Perché questa voglia di portarlo anche a teatro?

“Malinconico è uno dei personaggi che mi piace di più abitare: l’ho amato, ascoltato, ci siamo fidati l’uno dell’altro. L’ho indossato e l’ho vissuto. Portarlo in scena è stato un passaggio naturale: con Diego de Silva c’è stata questa idea un po’ folle di trascinarlo a teatro con una scrittura a quattro mani. Uno spettacolo non semplice da realizzare per la complessità del personaggio. Ho creato un impianto scenografico particolare per rappresentare al meglio tutti i suoi infiniti ragionamenti e il caos che dimora impenitente nel suo mondo.”

Lo spettacolo ha delle canzoni originali scritte da Joe Barbieri, bravissimo cantautore napoletano

Abbiamo individuato lui perché è un grande artista ed è sofisticato abbastanza da stare vicino a Malinconico. Un artista fortunatamente di nicchia. Quando io e Diego gli proponemmo il progetto, fu entusiasta: anche Joe è un fan di Malinconico. Ha scritto per lo spettacolo una canzone d’amore di una bellezza incredibile, tirando fuori tutta la sua capacità di non essere mai scontato nei testi, mai retorico. È la scelta perfetta per Vincenzo.”

Domanda “che non ti avrà mai fatto nessuno”: cosa accomuna Massimo Gallo a Malinconico?

“Mi sento affine nell’empatia: Malinconico agisce sempre con grande empatia verso il prossimo e in questo un po’ mi riconosco. Anch’io spesso agisco di pancia, prendendo a cuore le cause perse. Siamo totalmente differenti, invece, nel modo di affrontare le sfide: io sono molto competitivo!”

Vedendo i risultati, la sfida di portare Malinconico a teatro, l’hai vinta!

“Sembrerebbe proprio di sì. Nello spettacolo faccio un piccolo sproloquio, mettendo in bocca all’avvocato un paio di frasi contro il Politically correct,  perché penso sia una delle più grande ipocrisie di questo tempo.”

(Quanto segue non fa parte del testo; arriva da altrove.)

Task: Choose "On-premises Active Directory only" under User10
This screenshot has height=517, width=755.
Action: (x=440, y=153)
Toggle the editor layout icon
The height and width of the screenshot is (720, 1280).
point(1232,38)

“Il successo di Malinconico, di questo personaggio totalmente improbabile anche nel corteggiamento, circondato però da bellissime donne, risiede nella sua assoluta noncuranza nell’apparire. In un periodo in cui dobbiamo tutti performare, avere qualcuno interessato solo alla sostanza, una persona che si sveglia tutte le mattine senza la voglia di partecipare alla gara della vita, è molto rassicurante. Credo che oggi il personaggio di Malinconico sia rivoluzionario! Sarà una regia amorevole, la mia, sperando di farvi conoscere Vincenzo per come io lo conosco.”

Quel personaggio che probabilmente nessuno si permette di interpretare, ma che tutti noi, almeno una volta, vorremmo avere il coraggio di essere.